Son of Dracula was held back from release for about six months before its premiere in the United States, with the earliest known release date being on October 20, 1943, at Cine Olimpia in Mexico City. On its initial release, the trade magazine Boxoffice declared Son of Dracula as a hit in the United States where its sales were 23% above average. Initial reception to the film was described as "varied" by film historian Gary Rhodes.

==Plot==
Count Alucard is invited by Katherine Caldwell to the United States. Caldwell is one of the daughters of New Orleans plantation owner Colonel Caldwell. Shortly after his arrival, the Colonel dies of apparent heart failure and leaves his wealth to his two daughters. Claire receives all his money and Katherine his estate "Dark Oaks". Katherine has been secretly seeing Alucard and the two are quickly married. Her former long-time fiancé Frank Stanley confronts the couple and tries to shoot Alucard. The bullets pass through the Count's body and hit Katherine. Assuming she is dead, a shocked Frank runs off to tell Dr. Brewster what has happened. On the doctor's arrival, he is greeted by Alucard and a living Katherine. The couple instruct him that they will be devoting their days to scientific research and only welcome visitors at night. Frank goes on to the police and confesses to the murder of Katherine. Brewster tries to convince the Sheriff that he saw Katherine alive, but the Sheriff insists on searching Dark Oaks. He finds Katherine's dead body and has her transferred to the morgue. Frank is charged with murder and put in jail.
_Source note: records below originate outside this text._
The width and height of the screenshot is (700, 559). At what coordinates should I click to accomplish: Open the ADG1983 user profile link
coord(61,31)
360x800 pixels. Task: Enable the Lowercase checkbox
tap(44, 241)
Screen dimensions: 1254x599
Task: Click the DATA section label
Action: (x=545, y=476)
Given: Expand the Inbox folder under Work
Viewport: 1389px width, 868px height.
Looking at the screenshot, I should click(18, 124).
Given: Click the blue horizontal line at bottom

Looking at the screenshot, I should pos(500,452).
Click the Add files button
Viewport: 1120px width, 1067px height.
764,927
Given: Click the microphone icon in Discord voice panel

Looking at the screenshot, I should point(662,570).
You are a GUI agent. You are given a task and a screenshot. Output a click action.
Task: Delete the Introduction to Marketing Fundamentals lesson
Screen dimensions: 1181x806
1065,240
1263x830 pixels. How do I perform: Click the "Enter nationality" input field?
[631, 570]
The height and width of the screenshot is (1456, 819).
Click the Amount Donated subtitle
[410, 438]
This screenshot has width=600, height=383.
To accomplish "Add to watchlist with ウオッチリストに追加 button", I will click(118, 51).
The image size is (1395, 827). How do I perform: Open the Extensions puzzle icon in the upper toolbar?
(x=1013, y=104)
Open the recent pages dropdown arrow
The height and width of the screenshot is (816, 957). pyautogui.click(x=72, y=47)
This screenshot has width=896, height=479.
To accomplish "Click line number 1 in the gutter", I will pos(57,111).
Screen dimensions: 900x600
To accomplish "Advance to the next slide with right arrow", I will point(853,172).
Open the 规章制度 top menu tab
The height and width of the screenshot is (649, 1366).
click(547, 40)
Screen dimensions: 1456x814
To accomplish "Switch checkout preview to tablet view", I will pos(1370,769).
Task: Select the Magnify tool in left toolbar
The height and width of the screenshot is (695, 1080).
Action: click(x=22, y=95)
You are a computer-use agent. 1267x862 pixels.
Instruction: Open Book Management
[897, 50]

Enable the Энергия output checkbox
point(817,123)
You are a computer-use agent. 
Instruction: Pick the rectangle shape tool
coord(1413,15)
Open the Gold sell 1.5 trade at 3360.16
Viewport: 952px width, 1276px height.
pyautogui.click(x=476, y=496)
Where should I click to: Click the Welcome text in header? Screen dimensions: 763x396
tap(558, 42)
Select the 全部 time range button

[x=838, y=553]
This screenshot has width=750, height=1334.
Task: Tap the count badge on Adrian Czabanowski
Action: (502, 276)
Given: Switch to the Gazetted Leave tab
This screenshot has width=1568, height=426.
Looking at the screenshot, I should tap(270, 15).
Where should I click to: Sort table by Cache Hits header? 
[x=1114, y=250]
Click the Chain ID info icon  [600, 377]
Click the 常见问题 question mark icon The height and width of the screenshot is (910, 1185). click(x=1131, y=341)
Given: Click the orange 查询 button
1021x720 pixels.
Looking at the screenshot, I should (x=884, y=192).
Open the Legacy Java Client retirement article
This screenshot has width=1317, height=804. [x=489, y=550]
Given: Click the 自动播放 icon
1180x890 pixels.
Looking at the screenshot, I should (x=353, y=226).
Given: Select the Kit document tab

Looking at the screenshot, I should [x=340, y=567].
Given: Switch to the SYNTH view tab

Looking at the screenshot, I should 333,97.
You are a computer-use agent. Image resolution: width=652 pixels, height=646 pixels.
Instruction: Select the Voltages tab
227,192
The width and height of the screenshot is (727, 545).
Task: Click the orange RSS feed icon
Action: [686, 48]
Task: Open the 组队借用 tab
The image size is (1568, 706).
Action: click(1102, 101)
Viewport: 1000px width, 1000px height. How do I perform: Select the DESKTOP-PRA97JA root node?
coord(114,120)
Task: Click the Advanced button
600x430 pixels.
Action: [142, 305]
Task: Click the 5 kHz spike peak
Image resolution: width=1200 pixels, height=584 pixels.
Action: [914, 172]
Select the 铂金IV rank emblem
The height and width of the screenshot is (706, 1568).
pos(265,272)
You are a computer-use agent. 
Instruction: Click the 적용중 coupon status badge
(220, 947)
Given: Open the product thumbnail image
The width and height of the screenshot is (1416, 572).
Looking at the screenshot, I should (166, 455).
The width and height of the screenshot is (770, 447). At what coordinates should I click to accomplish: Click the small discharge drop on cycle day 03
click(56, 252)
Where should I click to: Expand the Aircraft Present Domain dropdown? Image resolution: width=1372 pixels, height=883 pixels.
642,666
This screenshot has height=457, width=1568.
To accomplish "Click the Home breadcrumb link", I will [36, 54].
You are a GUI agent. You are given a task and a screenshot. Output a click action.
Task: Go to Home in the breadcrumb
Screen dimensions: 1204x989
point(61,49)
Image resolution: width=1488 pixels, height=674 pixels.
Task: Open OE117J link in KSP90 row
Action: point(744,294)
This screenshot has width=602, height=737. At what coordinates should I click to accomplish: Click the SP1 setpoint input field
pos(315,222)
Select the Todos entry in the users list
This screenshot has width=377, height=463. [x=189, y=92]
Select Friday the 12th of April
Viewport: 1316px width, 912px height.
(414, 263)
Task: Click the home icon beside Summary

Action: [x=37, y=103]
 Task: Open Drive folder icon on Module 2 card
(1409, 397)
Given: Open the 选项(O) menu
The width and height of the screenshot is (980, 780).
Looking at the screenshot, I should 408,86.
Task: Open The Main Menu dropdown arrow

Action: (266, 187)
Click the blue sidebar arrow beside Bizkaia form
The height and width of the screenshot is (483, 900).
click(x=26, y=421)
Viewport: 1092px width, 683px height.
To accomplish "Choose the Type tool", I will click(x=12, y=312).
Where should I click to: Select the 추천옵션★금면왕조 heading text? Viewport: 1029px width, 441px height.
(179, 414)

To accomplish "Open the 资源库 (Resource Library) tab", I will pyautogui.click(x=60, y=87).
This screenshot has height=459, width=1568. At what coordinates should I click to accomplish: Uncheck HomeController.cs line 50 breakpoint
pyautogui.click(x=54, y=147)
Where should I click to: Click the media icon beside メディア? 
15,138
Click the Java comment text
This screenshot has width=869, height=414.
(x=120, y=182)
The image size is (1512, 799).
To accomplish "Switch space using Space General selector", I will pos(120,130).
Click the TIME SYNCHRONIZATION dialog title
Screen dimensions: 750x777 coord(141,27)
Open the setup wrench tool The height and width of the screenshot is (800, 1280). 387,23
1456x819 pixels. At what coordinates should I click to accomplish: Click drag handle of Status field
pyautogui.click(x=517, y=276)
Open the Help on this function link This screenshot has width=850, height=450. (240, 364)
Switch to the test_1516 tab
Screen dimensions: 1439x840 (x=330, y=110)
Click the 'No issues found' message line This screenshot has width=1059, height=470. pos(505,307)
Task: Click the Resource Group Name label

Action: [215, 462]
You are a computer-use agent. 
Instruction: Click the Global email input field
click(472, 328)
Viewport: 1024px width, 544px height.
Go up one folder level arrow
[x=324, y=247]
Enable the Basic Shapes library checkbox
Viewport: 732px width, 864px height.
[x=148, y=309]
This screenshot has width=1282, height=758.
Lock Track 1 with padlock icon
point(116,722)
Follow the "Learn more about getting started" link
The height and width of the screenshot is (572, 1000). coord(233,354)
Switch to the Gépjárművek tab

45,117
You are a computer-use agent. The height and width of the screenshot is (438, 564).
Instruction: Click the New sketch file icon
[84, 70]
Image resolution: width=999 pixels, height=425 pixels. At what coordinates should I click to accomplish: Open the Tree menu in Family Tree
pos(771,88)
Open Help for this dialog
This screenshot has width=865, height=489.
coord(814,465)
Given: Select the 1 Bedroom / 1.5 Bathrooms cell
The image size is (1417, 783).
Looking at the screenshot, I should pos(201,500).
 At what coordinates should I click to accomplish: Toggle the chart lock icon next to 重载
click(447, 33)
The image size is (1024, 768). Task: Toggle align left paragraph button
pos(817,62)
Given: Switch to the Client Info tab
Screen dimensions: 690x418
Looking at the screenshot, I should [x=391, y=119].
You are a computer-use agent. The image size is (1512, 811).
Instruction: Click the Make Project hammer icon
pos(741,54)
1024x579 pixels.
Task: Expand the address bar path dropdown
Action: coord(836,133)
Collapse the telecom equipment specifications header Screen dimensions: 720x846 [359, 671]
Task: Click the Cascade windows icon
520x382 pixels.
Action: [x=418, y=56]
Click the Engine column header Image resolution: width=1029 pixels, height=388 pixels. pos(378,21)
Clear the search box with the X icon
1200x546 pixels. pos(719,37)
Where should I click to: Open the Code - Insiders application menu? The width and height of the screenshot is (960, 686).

Meanwhile, Hungarian Professor Lazlo arrives at Brewster's house. Brewster has noticed that "Alucard" is "Dracula" spelled backwards, while Lazlo suspects vampirism and says that Alucard could be a descendent of Count Dracula himself. While they are talking Alucard appears and tries to attack Dr. Brewster but Professor Lazlo drives him away with a cross. A local boy brought to Brewster's house confirms this suspicion, there are bite marks on his neck. Katherine sneaks into Frank's cell and explains that she only married Alucard to obtain immortality and wants to share it with Frank, her true love. He is initially repulsed by her idea, but then yields to her. After she explains that she has already drunk some of his blood, she advises him on how to destroy Alucard. He breaks out of prison, seeks out Alucard's hiding place and burns his coffin. Without his daytime sanctuary, Alucard is destroyed when the sun rises. Brewster, Lazlo, and the Sheriff arrive at the scene to find Alucard's remains.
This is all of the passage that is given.